A test of Simon Stevens’ vision for the NHS will be the how much sense he can bring to specialised commissioning

One of the many ironies no doubt now confronting new NHS England chief executive Simon Stevens will be the need to get a grip on specialised commissioning. His predecessor – and master of grip – Sir David Nicholson declared in January 2013 that NHS England would act as “a big, powerful commissioner” to take control of “the commanding heights of the health economy” represented by the large hospitals carrying out most specialist work.

‘Many clinical commissioning groups are still sore over the cash annexed by NHS England’

That ambition has not been realised and Mr Stevens is in the process of strengthening NHS England’s leadership and capacity in that area. The scale of the challenge is further highlighted by HSJ’s analysis of NHS England’s half a billion overspend on specialised services in the last financial year.

The inflated budget for this year’s specialised work requires £800m of cost savings with no previous suggestion the sector has the ability to deliver such a number.

Focus on the details

The implications of the overspend do not rest solely with providers. Many clinical commissioning groups are still sore over the cash annexed by NHS England to support specialised commissioning and are trying to repatriate some of it. However, the pressure on the specialised budget means they could win the argument only for NHS England to pull the lining from its empty pockets with an apologetic shrug.

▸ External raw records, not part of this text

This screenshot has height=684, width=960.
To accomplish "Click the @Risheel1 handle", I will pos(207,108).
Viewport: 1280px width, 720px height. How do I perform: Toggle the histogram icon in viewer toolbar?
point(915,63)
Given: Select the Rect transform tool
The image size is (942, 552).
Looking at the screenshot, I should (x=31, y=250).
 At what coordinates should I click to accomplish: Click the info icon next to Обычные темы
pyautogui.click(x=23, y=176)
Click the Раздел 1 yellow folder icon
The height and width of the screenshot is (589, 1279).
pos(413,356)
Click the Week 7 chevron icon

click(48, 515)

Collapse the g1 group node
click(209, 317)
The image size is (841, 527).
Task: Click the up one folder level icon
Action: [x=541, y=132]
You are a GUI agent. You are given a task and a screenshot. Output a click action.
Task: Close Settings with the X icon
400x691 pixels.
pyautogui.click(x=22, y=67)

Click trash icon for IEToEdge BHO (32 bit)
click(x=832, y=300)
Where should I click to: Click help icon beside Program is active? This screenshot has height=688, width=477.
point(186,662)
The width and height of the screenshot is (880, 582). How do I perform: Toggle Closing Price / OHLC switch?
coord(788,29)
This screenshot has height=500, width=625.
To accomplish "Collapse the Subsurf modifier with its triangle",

‘Stevens hopes to present the country and its election-ready politicians with a vision for the NHS which has the broad support of the service’

The widely accepted need to reconfigure specialised services is driven by concern over variability of care. However, Sir David was rightly just as worried about the inefficiency that created, accentuated by differing prices paid for the same work.

This autumn Mr Stevens hopes to present the country and its election-ready politicians with a vision for the NHS which has the broad support of the service. A test of the plan’s robustness will be how much clarity it can bring to the somewhat fuzzy visions for specialised services produced to date – which focus on the big picture, but lack the all important, politically sensitive, where, when and who details. Without those, a catch-22 of overspends and quality variation is set to continue.